Hi all 👋
I'm getting this error while running the script and updating the sources. I'm on Windows 10 with Python 3.8.3.
Traceback (most recent call last):
File "updateHostsFile.py", line 1750, in <module>
main()
File "updateHostsFile.py", line 282, in main
final_file = remove_dups_and_excl(merge_file, exclusion_regexes)
File "updateHostsFile.py", line 937, in remove_dups_and_excl
hostname, normalized_rule = normalize_rule(
File "updateHostsFile.py", line 1025, in normalize_rule
print("==>%s<==" % rule)
File "C:\Python38\lib\encodings\cp1252.py", line 19, in encode
return codecs.charmap_encode(input,self.errors,encoding_table)[0]
UnicodeEncodeError: 'charmap' codec can't encode character '\ufeff' in position 3: character maps to <undefined>
Works fine here:
C:\Users\xmr\Desktop\hosts>ver
Microsoft Windows [Version 10.0.19041.329]
C:\Users\xmr\Desktop\hosts>python --version
Python 3.8.3
C:\Users\xmr\Desktop\hosts>python updateHostsFile.py
Do you want to update all data sources? [Y/n] n
OK, we'll stick with what we've got locally.
Do you want to exclude any domains?
For example, hulu.com video streaming must be able to access its tracking and ad servers in order to play video. [Y/n] n
OK, we'll only exclude domains in the whitelist.
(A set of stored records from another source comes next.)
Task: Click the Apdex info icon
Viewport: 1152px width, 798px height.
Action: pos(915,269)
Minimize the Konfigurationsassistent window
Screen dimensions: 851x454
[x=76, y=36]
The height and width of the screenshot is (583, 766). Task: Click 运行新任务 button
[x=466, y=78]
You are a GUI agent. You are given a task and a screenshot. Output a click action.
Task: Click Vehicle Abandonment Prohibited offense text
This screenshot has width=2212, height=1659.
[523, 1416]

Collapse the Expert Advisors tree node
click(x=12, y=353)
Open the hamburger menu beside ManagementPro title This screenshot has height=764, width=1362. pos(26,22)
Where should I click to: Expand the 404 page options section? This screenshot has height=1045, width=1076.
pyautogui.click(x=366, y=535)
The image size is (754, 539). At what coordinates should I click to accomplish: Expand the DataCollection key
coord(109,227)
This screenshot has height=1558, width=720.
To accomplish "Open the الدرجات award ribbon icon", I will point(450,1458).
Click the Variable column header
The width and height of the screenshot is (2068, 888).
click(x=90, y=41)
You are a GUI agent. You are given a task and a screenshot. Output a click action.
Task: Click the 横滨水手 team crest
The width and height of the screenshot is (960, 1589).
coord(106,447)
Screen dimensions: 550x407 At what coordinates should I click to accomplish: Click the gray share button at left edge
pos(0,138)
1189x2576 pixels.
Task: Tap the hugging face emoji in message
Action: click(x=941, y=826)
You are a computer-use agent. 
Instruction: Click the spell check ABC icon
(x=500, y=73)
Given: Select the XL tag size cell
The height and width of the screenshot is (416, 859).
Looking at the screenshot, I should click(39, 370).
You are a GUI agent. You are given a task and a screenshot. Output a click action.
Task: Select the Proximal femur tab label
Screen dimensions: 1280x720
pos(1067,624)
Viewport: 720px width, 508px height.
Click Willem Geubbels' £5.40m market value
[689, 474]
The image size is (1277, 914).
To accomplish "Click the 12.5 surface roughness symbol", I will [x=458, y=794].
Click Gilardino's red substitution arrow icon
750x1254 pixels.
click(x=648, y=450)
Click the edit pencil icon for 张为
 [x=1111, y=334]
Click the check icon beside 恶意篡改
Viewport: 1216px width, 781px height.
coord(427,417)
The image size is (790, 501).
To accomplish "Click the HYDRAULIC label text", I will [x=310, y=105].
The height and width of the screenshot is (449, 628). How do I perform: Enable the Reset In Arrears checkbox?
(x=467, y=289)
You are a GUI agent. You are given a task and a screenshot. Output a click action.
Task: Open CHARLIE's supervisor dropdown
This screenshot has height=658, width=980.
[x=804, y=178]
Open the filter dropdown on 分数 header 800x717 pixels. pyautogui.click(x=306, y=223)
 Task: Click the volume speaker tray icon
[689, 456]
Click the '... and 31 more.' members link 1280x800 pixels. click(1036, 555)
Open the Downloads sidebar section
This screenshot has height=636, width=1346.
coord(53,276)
==>fe00::0 ip6-localnet<==
==>ff00::0 ip6-mcastprefix<==
==>ff02::2 ip6-allrouters<==
==>ff02::3 ip6-allhosts<==
Success! The hosts file has been saved in folder
It contains 57,460 unique entries.
Do you want to replace your existing hosts file with the newly generated file? [Y/n] n
What's your system config and the exact command you are using to run the script? Also, I assume you are on the latest master?
C:\Users\xmr\Desktop>@systeminfo | @findstr /B /C:"OS Name" /B /C:"OS Version" /B /C:"System Locale" /B /C:"Input Locale"
OS Name: Microsoft Windows 10 Pro
OS Version: 10.0.19041 N/A Build 19041
System Locale: en-us;English (United States)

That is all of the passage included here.